次に、取得した戸籍謄本の内容を確認していきましょう。読み解く際のポイントは、以下の2つです。

① ひとつ前の戸籍情報を確認する

  • その戸籍が作られた日付や作成理由を「戸籍事項」の欄でチェックします。
  • 次に「従前の記録(従前戸籍)」の項目を探します。ここには前の本籍地が記載されているため、次はその本籍地の役所で戸籍謄本を取得します。

② 相続人となる人物を特定する

  • 「身分事項」や「戸籍に記載されている者」の欄を確認し、相続人予定の人物を特定します。

この手順の通りに進めることで、戸籍謄本から確実に相続人を見つけ出すことができます。

3-1.相続人の戸籍謄本を取得

続いて、相続人の戸籍謄本を取得します。

2-1~3で相続人を特定できる場合もありますが、相続関係がはっきりしない場合は、さらに戸籍を集める必要があります。

どの場合でも、今後の相続手続きで必須となるため、ここで戸籍謄本を揃えておくことが重要です。。

3-2.必要な相続人の戸籍謄本の確認

必要な相続人の戸籍謄本は、以下のA~Dに該当するものすべてを集める必要があります。

A【共通:常に必要】

  • 相続人全員の現在の戸籍謄本

B【先に亡くなった子どもや代襲相続人がいる場合】

  • 亡くなった子どもや代襲相続人の出生から死亡までの全ての戸籍謄本

C【亡くなった方に存命の子どもや代襲相続人がいない場合】

  • 片方の親が先に亡くなっている場合:亡くなった親の死亡が記載された戸籍謄本
  • 両親が先に亡くなっており、祖父母が存命の場合:両親と亡くなった祖父母の戸籍謄本

D【亡くなった方に存命の子どもや直系尊属がいない場合】

  • 両親の出生から死亡までの連続した戸籍謄本
  • 直系尊属が死亡した記載のある戸籍謄本(120歳を超える場合は不要)
  • 亡くなった兄弟姉妹がいる場合:その出生から死亡までの連続した戸籍謄本
  • 代襲相続人である甥姪が先に亡くなっている場合:死亡が記載された戸籍謄本

3-3.相続人の戸籍謄本を取得

相続人の戸籍謄本は、相続人本人やその家族と協力して取得を試みるのが最も効率的です。協力を得ながら戸籍収集を進めましょう。

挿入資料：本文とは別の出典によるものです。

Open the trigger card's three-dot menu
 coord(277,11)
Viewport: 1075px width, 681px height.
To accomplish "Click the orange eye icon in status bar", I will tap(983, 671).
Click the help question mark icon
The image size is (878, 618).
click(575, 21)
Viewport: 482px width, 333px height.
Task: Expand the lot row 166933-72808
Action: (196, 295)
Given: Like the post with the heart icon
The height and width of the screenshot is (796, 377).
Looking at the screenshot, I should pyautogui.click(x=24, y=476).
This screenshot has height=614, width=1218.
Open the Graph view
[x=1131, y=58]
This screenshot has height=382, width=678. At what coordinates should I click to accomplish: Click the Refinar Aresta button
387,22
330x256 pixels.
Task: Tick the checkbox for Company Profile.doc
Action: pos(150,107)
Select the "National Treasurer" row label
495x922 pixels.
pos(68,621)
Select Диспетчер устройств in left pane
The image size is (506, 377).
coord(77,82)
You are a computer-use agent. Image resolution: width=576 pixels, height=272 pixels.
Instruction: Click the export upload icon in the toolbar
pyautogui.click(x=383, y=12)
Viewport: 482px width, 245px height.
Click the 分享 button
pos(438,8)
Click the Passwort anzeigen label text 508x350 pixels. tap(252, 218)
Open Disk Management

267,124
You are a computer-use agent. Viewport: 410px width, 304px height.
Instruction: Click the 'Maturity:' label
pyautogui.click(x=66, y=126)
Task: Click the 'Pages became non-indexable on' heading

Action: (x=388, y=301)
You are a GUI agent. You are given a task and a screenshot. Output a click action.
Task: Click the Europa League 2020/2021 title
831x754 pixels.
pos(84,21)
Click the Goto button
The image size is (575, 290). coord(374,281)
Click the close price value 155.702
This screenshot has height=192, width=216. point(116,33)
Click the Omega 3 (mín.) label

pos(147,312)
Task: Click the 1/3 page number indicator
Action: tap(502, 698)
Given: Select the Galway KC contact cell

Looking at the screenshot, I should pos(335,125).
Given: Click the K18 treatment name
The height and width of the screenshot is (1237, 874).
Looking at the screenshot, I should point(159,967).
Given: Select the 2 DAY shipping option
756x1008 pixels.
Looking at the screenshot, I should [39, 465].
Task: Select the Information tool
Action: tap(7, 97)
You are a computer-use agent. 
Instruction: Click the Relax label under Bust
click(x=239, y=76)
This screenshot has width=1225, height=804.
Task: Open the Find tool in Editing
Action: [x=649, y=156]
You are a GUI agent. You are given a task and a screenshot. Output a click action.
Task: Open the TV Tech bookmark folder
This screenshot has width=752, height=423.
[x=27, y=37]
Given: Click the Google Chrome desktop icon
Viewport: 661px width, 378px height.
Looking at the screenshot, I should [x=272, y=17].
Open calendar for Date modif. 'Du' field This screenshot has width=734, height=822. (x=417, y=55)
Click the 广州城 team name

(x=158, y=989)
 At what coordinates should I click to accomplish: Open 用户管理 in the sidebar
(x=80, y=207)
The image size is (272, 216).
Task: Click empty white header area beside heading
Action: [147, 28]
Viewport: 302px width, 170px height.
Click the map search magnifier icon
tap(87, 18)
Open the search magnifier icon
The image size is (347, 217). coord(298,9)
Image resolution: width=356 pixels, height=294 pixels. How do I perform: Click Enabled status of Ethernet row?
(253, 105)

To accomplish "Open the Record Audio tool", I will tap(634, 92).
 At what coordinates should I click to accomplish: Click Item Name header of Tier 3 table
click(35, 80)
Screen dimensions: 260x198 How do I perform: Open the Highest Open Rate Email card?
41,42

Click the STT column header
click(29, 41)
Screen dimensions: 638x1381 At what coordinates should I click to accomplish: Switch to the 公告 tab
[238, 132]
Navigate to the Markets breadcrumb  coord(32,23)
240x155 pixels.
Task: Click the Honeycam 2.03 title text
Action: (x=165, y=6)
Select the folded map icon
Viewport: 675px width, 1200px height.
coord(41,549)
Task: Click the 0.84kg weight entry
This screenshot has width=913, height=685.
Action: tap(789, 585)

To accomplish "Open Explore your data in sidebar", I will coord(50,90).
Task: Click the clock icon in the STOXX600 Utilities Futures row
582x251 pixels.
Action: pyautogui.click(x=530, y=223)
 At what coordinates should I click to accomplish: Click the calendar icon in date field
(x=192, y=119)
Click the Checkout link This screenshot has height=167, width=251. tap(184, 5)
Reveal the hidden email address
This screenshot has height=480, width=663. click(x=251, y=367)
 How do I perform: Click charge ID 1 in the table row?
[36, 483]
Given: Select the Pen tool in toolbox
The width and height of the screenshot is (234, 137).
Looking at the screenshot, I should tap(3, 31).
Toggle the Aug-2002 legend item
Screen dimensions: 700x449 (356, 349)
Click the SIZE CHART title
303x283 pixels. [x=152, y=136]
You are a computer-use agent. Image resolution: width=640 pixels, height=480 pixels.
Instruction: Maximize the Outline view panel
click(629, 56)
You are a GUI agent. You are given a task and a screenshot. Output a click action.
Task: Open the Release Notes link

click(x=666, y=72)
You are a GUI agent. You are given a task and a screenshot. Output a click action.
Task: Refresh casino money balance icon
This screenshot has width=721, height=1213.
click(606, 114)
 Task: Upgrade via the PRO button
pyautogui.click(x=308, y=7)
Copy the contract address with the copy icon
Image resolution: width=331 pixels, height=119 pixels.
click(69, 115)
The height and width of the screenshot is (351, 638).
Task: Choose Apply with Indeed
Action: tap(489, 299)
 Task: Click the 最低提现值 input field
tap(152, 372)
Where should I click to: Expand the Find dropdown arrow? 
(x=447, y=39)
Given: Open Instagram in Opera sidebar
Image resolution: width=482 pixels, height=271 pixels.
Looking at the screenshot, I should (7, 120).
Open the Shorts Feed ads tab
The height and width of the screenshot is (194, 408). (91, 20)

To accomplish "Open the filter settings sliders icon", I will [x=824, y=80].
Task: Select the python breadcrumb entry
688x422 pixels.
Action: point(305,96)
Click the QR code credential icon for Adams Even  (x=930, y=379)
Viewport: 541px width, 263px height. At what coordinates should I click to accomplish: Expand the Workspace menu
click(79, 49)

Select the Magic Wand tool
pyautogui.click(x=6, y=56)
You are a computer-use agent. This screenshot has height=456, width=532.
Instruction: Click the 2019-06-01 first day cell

連絡が難しい場合は、以下の手順で進めることをおすすめします。

  1. 現在の戸籍謄本・死亡記載のある戸籍謄本
    「亡くなった方の死亡が記載されている戸籍謄本」に既に記載されている相続人については、改めて取得する必要はありません。それ以外の相続人は、亡くなった方の戸籍から本籍地をたどり、現住所までの戸籍謄本を取得します。
  2. 出生から死亡までの連続した戸籍謄本
    相続人の戸籍をもとに、本籍地をたどりながら必要な戸籍を全て取得します。具体的な方法については、「2-1.亡くなった方の出生から死亡まで全ての戸籍謄本を取得」を参考にしてください。

 

相続人調査を行わないリスクとトラブル事例

相続人調査を怠ると、後々さまざまなトラブルや法的リスクが発生する可能性があります。見落とされた相続人が後から現れると、遺産分割協議のやり直しや財産の返還を求められることになり、円滑に進めたはずの手続きが混乱してしまいます。ここでは、相続人調査を行わなかった場合に起こり得るリスクや、実際のトラブル事例について詳しく解説します。

遺産分割協議が無効になる恐れがある

相続人の一人でも欠けた状態で遺産分割協議を行った場合、原則としてその協議は無効となります。せっかく合意した内容も、後から「実は他に相続人がいた」と判明すると、協議を最初からやり直さなければならなくなります。

「新たな相続人」が登場してやり直しになる恐れがある

被相続人に認知された子どもや、前の結婚で生まれた子どもが存在していたことが後から判明するケースは意外に多くあります。その結果、相続分の計算をやり直す必要が生じ、きょうだい間でのトラブルに発展することも少なくありません。

相続放棄・名義変更でも必要な調査

相続放棄を考えている場合でも、全ての法定相続人の意思を確認する必要があります。誰が放棄し、誰が遺産を受け継ぐのかを正確に把握しておくことが重要です。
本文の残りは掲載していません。